======== Data provided

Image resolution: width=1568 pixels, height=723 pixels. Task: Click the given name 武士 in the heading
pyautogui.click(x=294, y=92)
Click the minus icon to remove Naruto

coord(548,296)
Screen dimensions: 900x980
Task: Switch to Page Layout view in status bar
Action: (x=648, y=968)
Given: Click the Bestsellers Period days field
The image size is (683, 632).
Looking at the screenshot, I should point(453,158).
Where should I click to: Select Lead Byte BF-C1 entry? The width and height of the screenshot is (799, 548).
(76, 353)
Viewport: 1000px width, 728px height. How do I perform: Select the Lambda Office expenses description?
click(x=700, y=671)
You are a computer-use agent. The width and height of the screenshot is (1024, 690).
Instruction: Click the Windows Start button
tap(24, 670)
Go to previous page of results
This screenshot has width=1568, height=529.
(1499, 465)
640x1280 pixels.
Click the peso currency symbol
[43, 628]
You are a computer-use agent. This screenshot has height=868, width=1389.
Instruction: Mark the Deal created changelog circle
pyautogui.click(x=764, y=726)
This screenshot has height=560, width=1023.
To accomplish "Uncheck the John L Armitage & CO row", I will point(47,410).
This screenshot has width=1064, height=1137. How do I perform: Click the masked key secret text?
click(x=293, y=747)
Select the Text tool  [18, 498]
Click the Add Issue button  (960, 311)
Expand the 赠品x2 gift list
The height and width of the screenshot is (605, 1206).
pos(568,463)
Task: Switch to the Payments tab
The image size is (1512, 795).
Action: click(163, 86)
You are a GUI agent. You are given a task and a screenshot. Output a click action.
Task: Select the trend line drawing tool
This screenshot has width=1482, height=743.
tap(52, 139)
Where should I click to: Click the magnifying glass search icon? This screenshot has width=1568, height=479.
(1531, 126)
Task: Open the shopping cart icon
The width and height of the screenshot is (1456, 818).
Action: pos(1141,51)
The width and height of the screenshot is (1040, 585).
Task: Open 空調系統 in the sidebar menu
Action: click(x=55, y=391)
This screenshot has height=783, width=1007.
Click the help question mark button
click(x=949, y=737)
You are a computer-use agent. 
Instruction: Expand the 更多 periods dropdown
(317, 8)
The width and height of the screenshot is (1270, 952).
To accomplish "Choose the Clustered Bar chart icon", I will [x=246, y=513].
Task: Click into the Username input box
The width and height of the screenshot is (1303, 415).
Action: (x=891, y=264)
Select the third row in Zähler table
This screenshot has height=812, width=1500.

================

## Your task
Please convert every line of the material above into a JSON list of strings, with one string per line and blank lines left out.

## Written solution
[
  "Image resolution: width=1568 pixels, height=723 pixels. Task: Click the given name 武士 in the heading",
  "pyautogui.click(x=294, y=92)",
  "Click the minus icon to remove Naruto",
  "coord(548,296)",
  "Screen dimensions: 900x980",
  "Task: Switch to Page Layout view in status bar",
  "Action: (x=648, y=968)",
  "Given: Click the Bestsellers Period days field",
  "The image size is (683, 632).",
  "Looking at the screenshot, I should point(453,158).",
  "Where should I click to: Select Lead Byte BF-C1 entry? The width and height of the screenshot is (799, 548).",
  "(76, 353)",
  "Viewport: 1000px width, 728px height. How do I perform: Select the Lambda Office expenses description?",
  "click(x=700, y=671)",
  "You are a computer-use agent. The width and height of the screenshot is (1024, 690).",
  "Instruction: Click the Windows Start button",
  "tap(24, 670)",
  "Go to previous page of results",
  "This screenshot has width=1568, height=529.",
  "(1499, 465)",
  "640x1280 pixels.",
  "Click the peso currency symbol",
  "[43, 628]",
  "You are a computer-use agent. This screenshot has height=868, width=1389.",
  "Instruction: Mark the Deal created changelog circle",
  "pyautogui.click(x=764, y=726)",
  "This screenshot has height=560, width=1023.",
  "To accomplish \"Uncheck the John L Armitage & CO row\", I will point(47,410).",
  "This screenshot has width=1064, height=1137. How do I perform: Click the masked key secret text?",
  "click(x=293, y=747)",
  "Select the Text tool  [18, 498]",
  "Click the Add Issue button  (960, 311)",
  "Expand the 赠品x2 gift list",
  "The height and width of the screenshot is (605, 1206).",
  "pos(568,463)",
  "Task: Switch to the Payments tab",
  "The image size is (1512, 795).",
  "Action: click(163, 86)",
  "You are a GUI agent. You are given a task and a screenshot. Output a click action.",
  "Task: Select the trend line drawing tool",
  "This screenshot has width=1482, height=743.",
  "tap(52, 139)",
  "Where should I click to: Click the magnifying glass search icon? This screenshot has width=1568, height=479.",
  "(1531, 126)",
  "Task: Open the shopping cart icon",
  "The width and height of the screenshot is (1456, 818).",
  "Action: pos(1141,51)",
  "The width and height of the screenshot is (1040, 585).",
  "Task: Open 空調系統 in the sidebar menu",
  "Action: click(x=55, y=391)",
  "This screenshot has height=783, width=1007.",
  "Click the help question mark button",
  "click(x=949, y=737)",
  "You are a computer-use agent. ",
  "Instruction: Expand the 更多 periods dropdown",
  "(317, 8)",
  "The width and height of the screenshot is (1270, 952).",
  "To accomplish \"Choose the Clustered Bar chart icon\", I will [x=246, y=513].",
  "Task: Click into the Username input box",
  "The width and height of the screenshot is (1303, 415).",
  "Action: (x=891, y=264)",
  "Select the third row in Zähler table",
  "This screenshot has height=812, width=1500."
]